Another theory is that Three Strikes laws have incarcerated enough career criminals to bring about a reduction in crime. Since we are paying taxes to house and feed all those inmates, it would be nice to believe there is some benefit to an unevenly-enforced, Draconian law. I have read that the timing of such laws does not align perfectly with reductions in crime.
Some studies, including one by Freakonomics author Stephen Levitt and John Donohue, have advanced the theory that legalized abortion reduced the pool of unwanted children, and that it was those unwanted children that would have committed the crimes that haven't occurred. I call this one, More Richie, Less Fonzie. Not surprisingly, MR, LF has been attacked by anti-abortion conservatives - and by John Lott (or was it Mary Rosh?).

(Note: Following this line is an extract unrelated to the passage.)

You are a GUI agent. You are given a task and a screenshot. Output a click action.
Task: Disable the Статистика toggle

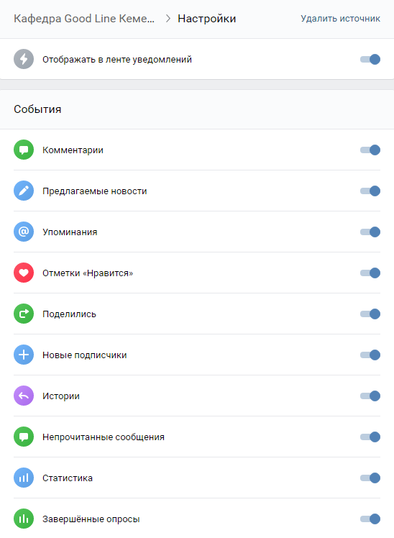pyautogui.click(x=370, y=478)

My own suspicion is that CompStat itself, the sharing and networking of information about crimes and offenders, and the expanded use of surveillance cameras, not as omnipresent as on TV but still significant, have each been a boon to law enforcement, which is why it pains me to see police fudging the data to CompStat that might aid in apprehensions.
Comments
A lot of things to ponder in your post.
Maybe the problem is the preponderance of a model where only one model can be the ultimate explanation for why stuff happens.
I see a mistranslation of the notion of "significance" in statistics into the beast of the General Trend; a creature whose arrival is accepted with barely a word of skeptisism from the public and who is given easy access to the trough of policy makers.
by moat on Tue, 09/21/2010 - 7:05pm
That's a good point. There is no proof that all of these effects haven't converged to force a downward trend, even with countervailing trends like the emergence of crack and meth gangs among the young, and a major recession leading to massive unemployment among the young and old.
I was gonna knock over a bank, right after my nap, but when I woke up, it had already failed.